From an exciting new voice in Australian YA literature, Claire Zorn, comes a haunting novel, The Sky So Heavy, that will stay with you long after the last page has been turned.
For Fin, it's just like any other day – racing for the school bus, bluffing his way through class and trying to remain cool in front of the most sophisticated girl in his universe, Lucy.
Only it's not like any other day because, on the other side of the world, nuclear missiles are being detonated with unimaginable consequences.
When Fin wakes up the next morning, it's dark, bitterly cold and snow is falling. There's no internet, no phone, no TV, no power and no parents.
Nothing Fin's learnt in high school could have prepared him for this.
With his parents missing and dwindling food and water supplies, Fin and his younger brother Max must find a way to survive … on their own.
When things are at their most desperate, where can you go for help?
As the weeks roll into months, Fin knows that the only way for him and his brother to survive is to team up with classmates Noll and Lucy and head to the city.
Leaving all that is familiar, they begin the terrifying journey through a landscape that is now unrecognisable.
As they approach the outer suburbs of Sydney, they are shocked to find barricades blocking the road, separating those who will be provided with food and resources from those who will not.
If the four are to survive this nuclear winter, they must somehow cross the border and become refugees in their own country.
For Claire, the inspiration for The Sky So Heavy came from the debate over Australia's treatment of asylum seekers and the looming environmental-refugee crisis. As such, she highlights the issues of prejudice, entitlement and the ethics of a personal struggle to survive. Claire also explores the idea of teenagers inheriting the legacy left by generations before them; generations who thought the world and humanity itself was invincible.

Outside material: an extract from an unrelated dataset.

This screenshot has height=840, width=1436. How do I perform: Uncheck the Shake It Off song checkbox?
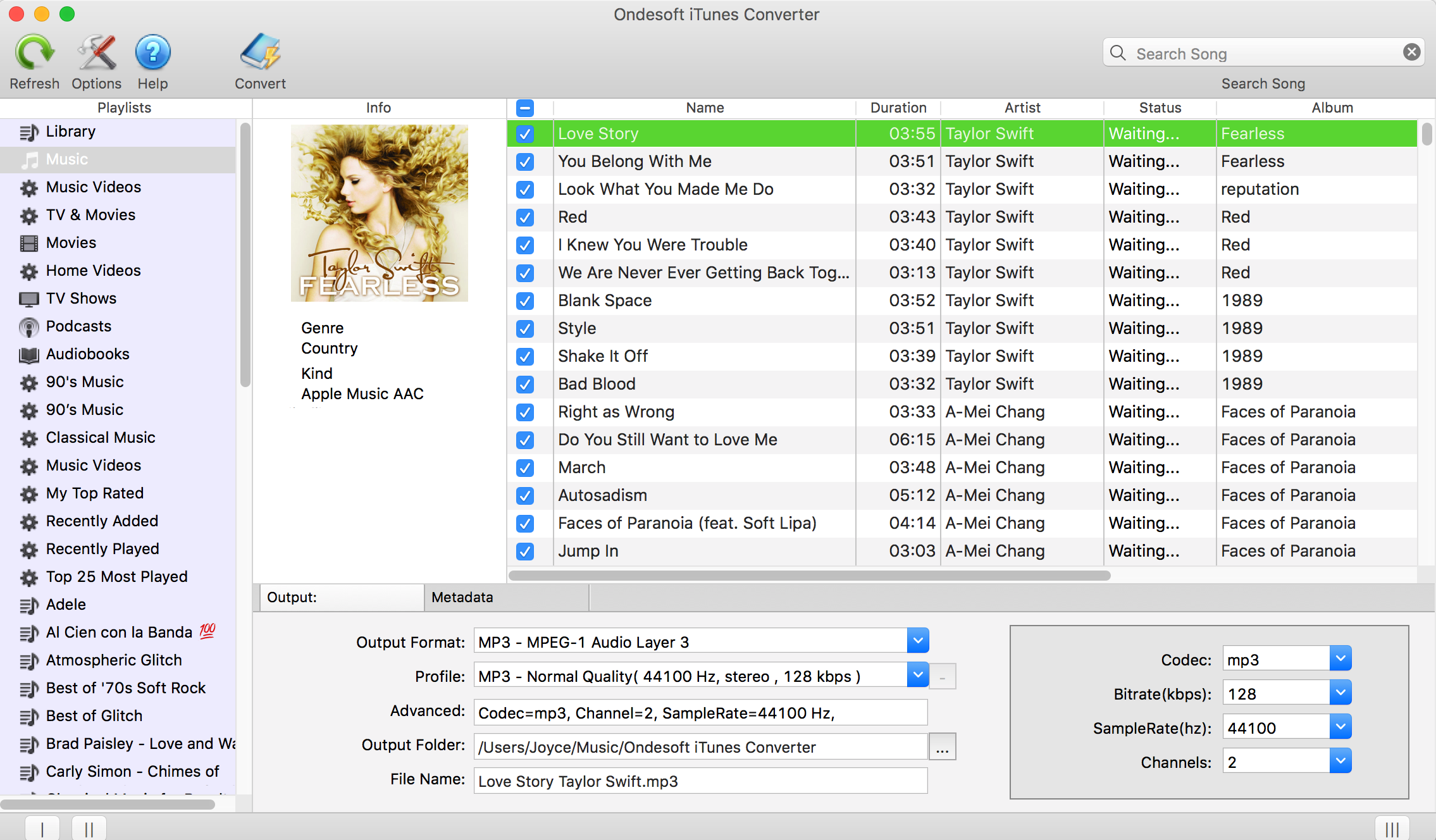pyautogui.click(x=524, y=355)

Gripping, moving and unputdownable, The Sky So Heavy will forever change the way you view the world and remind you about what matters most.
Claire Zorn lives on the south coast of New South Wales with her husband and two small children. She has a Bachelor of Fine Arts and a Post Graduate Diploma in writing. She is a music lover, retro furniture collector and amateur swim-club enthusiast. The Sky So Heavy is her first novel.
The Sky So Heavy
Question: What inspired the story of The Sky So Heavy?
Claire Zorn: I tend to write about things that frighten me. I've had a strange fascination with the concept of a nuclear winter since early high school - when I had to read Louise Lawrence's Children of the Dust for English. Around the same time the French were performing nuclear tests in the Pacific Ocean and the whole thing in general freaked me out.
Question: Why was it important for you to use Australia's ongoing debate regarding the treatment of asylum seekers in your writing?
Claire Zorn: I had the initial idea for the book two years before I started writing. I didn't think there was any point writing a straight up nuclear winter story, as it had already been done so well before. Then the asylum seeker debate flared up again and I was frustrated by what I perceived to be a total lack of empathy for refugees. I wanted to find a way of putting the everyday middle-class Australian in an asylum seeker's shoes - a nuclear winter seemed like a plausible way to do that.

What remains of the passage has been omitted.